Work instructions: Please reproduce the listing below, replacing "The image size is" with "The screenshot size is" wherever it occurs and leaving every other part as it is.
━━ Recorded data
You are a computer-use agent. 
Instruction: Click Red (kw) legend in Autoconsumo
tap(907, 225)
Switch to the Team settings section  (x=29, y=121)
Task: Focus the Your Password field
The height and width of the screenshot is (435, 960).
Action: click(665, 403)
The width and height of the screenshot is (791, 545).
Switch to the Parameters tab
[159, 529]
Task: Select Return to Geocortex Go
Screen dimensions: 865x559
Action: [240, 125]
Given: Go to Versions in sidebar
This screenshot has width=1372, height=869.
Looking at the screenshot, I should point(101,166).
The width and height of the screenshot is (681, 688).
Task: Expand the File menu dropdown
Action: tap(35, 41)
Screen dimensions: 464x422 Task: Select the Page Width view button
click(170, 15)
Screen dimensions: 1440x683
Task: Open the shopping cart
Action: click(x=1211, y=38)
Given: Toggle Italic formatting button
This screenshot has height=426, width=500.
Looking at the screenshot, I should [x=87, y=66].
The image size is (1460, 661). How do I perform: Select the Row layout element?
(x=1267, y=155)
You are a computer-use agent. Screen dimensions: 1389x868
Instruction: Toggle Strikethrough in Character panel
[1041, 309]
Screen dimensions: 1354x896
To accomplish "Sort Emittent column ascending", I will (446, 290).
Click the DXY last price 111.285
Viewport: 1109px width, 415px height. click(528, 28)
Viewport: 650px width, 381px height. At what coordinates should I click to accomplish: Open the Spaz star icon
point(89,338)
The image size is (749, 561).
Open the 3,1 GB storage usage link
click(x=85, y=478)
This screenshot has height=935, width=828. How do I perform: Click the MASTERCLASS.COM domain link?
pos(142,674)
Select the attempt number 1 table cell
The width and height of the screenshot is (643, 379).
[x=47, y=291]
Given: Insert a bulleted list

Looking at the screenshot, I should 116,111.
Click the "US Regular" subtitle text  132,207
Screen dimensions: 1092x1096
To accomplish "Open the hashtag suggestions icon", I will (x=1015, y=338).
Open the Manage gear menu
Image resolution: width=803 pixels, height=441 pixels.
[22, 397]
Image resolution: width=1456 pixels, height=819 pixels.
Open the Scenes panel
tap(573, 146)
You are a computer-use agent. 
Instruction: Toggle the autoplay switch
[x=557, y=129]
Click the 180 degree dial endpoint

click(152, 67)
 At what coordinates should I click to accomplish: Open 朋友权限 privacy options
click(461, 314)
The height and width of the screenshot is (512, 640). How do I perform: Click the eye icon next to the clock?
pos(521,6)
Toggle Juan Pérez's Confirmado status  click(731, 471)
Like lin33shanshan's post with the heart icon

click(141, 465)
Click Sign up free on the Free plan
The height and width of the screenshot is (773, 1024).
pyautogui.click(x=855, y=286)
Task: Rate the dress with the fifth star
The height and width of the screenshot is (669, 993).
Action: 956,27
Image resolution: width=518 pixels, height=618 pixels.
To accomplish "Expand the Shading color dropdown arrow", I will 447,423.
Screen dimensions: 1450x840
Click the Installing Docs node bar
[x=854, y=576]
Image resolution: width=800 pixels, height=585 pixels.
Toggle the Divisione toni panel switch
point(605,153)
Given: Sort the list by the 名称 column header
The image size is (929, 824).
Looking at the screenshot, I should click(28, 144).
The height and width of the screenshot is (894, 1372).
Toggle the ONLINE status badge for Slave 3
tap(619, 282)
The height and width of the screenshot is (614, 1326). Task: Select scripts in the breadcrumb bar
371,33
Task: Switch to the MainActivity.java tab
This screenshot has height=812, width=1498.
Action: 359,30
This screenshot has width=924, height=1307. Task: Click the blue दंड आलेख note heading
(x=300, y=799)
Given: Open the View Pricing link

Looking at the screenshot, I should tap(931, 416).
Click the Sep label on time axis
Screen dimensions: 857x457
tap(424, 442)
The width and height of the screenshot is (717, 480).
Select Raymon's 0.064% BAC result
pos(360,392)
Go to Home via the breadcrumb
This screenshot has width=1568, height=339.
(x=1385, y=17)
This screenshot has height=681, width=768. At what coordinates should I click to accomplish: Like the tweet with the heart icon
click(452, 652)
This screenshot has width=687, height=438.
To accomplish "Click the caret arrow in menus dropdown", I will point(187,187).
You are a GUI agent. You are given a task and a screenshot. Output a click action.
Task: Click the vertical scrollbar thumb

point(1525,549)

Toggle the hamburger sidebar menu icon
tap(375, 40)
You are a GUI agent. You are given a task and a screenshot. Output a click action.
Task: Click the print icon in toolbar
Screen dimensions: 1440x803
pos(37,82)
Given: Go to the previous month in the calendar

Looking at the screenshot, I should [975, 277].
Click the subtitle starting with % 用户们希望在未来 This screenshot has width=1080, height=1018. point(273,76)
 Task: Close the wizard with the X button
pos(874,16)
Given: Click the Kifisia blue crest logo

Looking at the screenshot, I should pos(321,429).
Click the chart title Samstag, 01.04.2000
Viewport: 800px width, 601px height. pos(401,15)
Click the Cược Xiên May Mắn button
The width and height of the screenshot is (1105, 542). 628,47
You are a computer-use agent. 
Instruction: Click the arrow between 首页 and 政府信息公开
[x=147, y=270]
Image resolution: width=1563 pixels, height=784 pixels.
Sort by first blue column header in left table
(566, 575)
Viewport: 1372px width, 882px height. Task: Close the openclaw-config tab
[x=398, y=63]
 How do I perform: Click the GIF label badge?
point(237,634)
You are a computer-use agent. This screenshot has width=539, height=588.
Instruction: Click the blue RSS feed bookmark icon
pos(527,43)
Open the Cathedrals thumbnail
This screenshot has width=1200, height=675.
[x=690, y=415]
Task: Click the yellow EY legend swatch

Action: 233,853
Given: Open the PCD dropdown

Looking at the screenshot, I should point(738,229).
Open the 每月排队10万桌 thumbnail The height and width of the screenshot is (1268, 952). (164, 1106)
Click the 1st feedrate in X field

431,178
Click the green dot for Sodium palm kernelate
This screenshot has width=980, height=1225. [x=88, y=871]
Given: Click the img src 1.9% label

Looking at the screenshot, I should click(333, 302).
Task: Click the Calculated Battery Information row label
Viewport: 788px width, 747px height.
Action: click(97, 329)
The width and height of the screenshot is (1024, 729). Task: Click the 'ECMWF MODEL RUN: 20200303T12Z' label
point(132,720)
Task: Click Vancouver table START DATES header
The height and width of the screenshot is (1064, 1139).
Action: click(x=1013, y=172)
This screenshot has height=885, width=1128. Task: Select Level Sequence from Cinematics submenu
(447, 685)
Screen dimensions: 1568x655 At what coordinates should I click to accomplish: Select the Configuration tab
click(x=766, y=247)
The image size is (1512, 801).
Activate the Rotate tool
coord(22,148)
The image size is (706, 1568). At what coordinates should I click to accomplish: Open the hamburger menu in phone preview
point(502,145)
━━━━
Answer for this exercise:
You are a computer-use agent. 
Instruction: Click Red (kw) legend in Autoconsumo
tap(907, 225)
Switch to the Team settings section  (x=29, y=121)
Task: Focus the Your Password field
The height and width of the screenshot is (435, 960).
Action: click(665, 403)
The width and height of the screenshot is (791, 545).
Switch to the Parameters tab
[159, 529]
Task: Select Return to Geocortex Go
Screen dimensions: 865x559
Action: [240, 125]
Given: Go to Versions in sidebar
This screenshot has width=1372, height=869.
Looking at the screenshot, I should point(101,166).
The width and height of the screenshot is (681, 688).
Task: Expand the File menu dropdown
Action: tap(35, 41)
Screen dimensions: 464x422 Task: Select the Page Width view button
click(170, 15)
Screen dimensions: 1440x683
Task: Open the shopping cart
Action: click(x=1211, y=38)
Given: Toggle Italic formatting button
This screenshot has height=426, width=500.
Looking at the screenshot, I should [x=87, y=66].
The screenshot size is (1460, 661). How do I perform: Select the Row layout element?
(x=1267, y=155)
You are a computer-use agent. Screen dimensions: 1389x868
Instruction: Toggle Strikethrough in Character panel
[1041, 309]
Screen dimensions: 1354x896
To accomplish "Sort Emittent column ascending", I will (446, 290).
Click the DXY last price 111.285
Viewport: 1109px width, 415px height. click(528, 28)
Viewport: 650px width, 381px height. At what coordinates should I click to accomplish: Open the Spaz star icon
point(89,338)
The screenshot size is (749, 561).
Open the 3,1 GB storage usage link
click(x=85, y=478)
This screenshot has height=935, width=828. How do I perform: Click the MASTERCLASS.COM domain link?
pos(142,674)
Select the attempt number 1 table cell
The width and height of the screenshot is (643, 379).
[x=47, y=291]
Given: Insert a bulleted list

Looking at the screenshot, I should 116,111.
Click the "US Regular" subtitle text  132,207
Screen dimensions: 1092x1096
To accomplish "Open the hashtag suggestions icon", I will (x=1015, y=338).
Open the Manage gear menu
Image resolution: width=803 pixels, height=441 pixels.
[22, 397]
Image resolution: width=1456 pixels, height=819 pixels.
Open the Scenes panel
tap(573, 146)
You are a computer-use agent. 
Instruction: Toggle the autoplay switch
[x=557, y=129]
Click the 180 degree dial endpoint

click(152, 67)
 At what coordinates should I click to accomplish: Open 朋友权限 privacy options
click(461, 314)
The height and width of the screenshot is (512, 640). How do I perform: Click the eye icon next to the clock?
pos(521,6)
Toggle Juan Pérez's Confirmado status  click(731, 471)
Like lin33shanshan's post with the heart icon

click(141, 465)
Click Sign up free on the Free plan
The height and width of the screenshot is (773, 1024).
pyautogui.click(x=855, y=286)
Task: Rate the dress with the fifth star
The height and width of the screenshot is (669, 993).
Action: 956,27
Image resolution: width=518 pixels, height=618 pixels.
To accomplish "Expand the Shading color dropdown arrow", I will 447,423.
Screen dimensions: 1450x840
Click the Installing Docs node bar
[x=854, y=576]
Image resolution: width=800 pixels, height=585 pixels.
Toggle the Divisione toni panel switch
point(605,153)
Given: Sort the list by the 名称 column header
The screenshot size is (929, 824).
Looking at the screenshot, I should click(28, 144).
The height and width of the screenshot is (894, 1372).
Toggle the ONLINE status badge for Slave 3
tap(619, 282)
The height and width of the screenshot is (614, 1326). Task: Select scripts in the breadcrumb bar
371,33
Task: Switch to the MainActivity.java tab
This screenshot has height=812, width=1498.
Action: 359,30
This screenshot has width=924, height=1307. Task: Click the blue दंड आलेख note heading
(x=300, y=799)
Given: Open the View Pricing link

Looking at the screenshot, I should tap(931, 416).
Click the Sep label on time axis
Screen dimensions: 857x457
tap(424, 442)
The width and height of the screenshot is (717, 480).
Select Raymon's 0.064% BAC result
pos(360,392)
Go to Home via the breadcrumb
This screenshot has width=1568, height=339.
(x=1385, y=17)
This screenshot has height=681, width=768. At what coordinates should I click to accomplish: Like the tweet with the heart icon
click(452, 652)
This screenshot has width=687, height=438.
To accomplish "Click the caret arrow in menus dropdown", I will point(187,187).
You are a GUI agent. You are given a task and a screenshot. Output a click action.
Task: Click the vertical scrollbar thumb

point(1525,549)

Toggle the hamburger sidebar menu icon
tap(375, 40)
You are a GUI agent. You are given a task and a screenshot. Output a click action.
Task: Click the print icon in toolbar
Screen dimensions: 1440x803
pos(37,82)
Given: Go to the previous month in the calendar

Looking at the screenshot, I should [975, 277].
Click the subtitle starting with % 用户们希望在未来 This screenshot has width=1080, height=1018. point(273,76)
 Task: Close the wizard with the X button
pos(874,16)
Given: Click the Kifisia blue crest logo

Looking at the screenshot, I should pos(321,429).
Click the chart title Samstag, 01.04.2000
Viewport: 800px width, 601px height. pos(401,15)
Click the Cược Xiên May Mắn button
The width and height of the screenshot is (1105, 542). 628,47
You are a computer-use agent. 
Instruction: Click the arrow between 首页 and 政府信息公开
[x=147, y=270]
Image resolution: width=1563 pixels, height=784 pixels.
Sort by first blue column header in left table
(566, 575)
Viewport: 1372px width, 882px height. Task: Close the openclaw-config tab
[x=398, y=63]
 How do I perform: Click the GIF label badge?
point(237,634)
You are a computer-use agent. This screenshot has width=539, height=588.
Instruction: Click the blue RSS feed bookmark icon
pos(527,43)
Open the Cathedrals thumbnail
This screenshot has width=1200, height=675.
[x=690, y=415]
Task: Click the yellow EY legend swatch

Action: 233,853
Given: Open the PCD dropdown

Looking at the screenshot, I should point(738,229).
Open the 每月排队10万桌 thumbnail The height and width of the screenshot is (1268, 952). (164, 1106)
Click the 1st feedrate in X field

431,178
Click the green dot for Sodium palm kernelate
This screenshot has width=980, height=1225. [x=88, y=871]
Given: Click the img src 1.9% label

Looking at the screenshot, I should click(333, 302).
Task: Click the Calculated Battery Information row label
Viewport: 788px width, 747px height.
Action: click(97, 329)
The width and height of the screenshot is (1024, 729). Task: Click the 'ECMWF MODEL RUN: 20200303T12Z' label
point(132,720)
Task: Click Vancouver table START DATES header
The height and width of the screenshot is (1064, 1139).
Action: click(x=1013, y=172)
This screenshot has height=885, width=1128. Task: Select Level Sequence from Cinematics submenu
(447, 685)
Screen dimensions: 1568x655 At what coordinates should I click to accomplish: Select the Configuration tab
click(x=766, y=247)
The screenshot size is (1512, 801).
Activate the Rotate tool
coord(22,148)
The screenshot size is (706, 1568). At what coordinates should I click to accomplish: Open the hamburger menu in phone preview
point(502,145)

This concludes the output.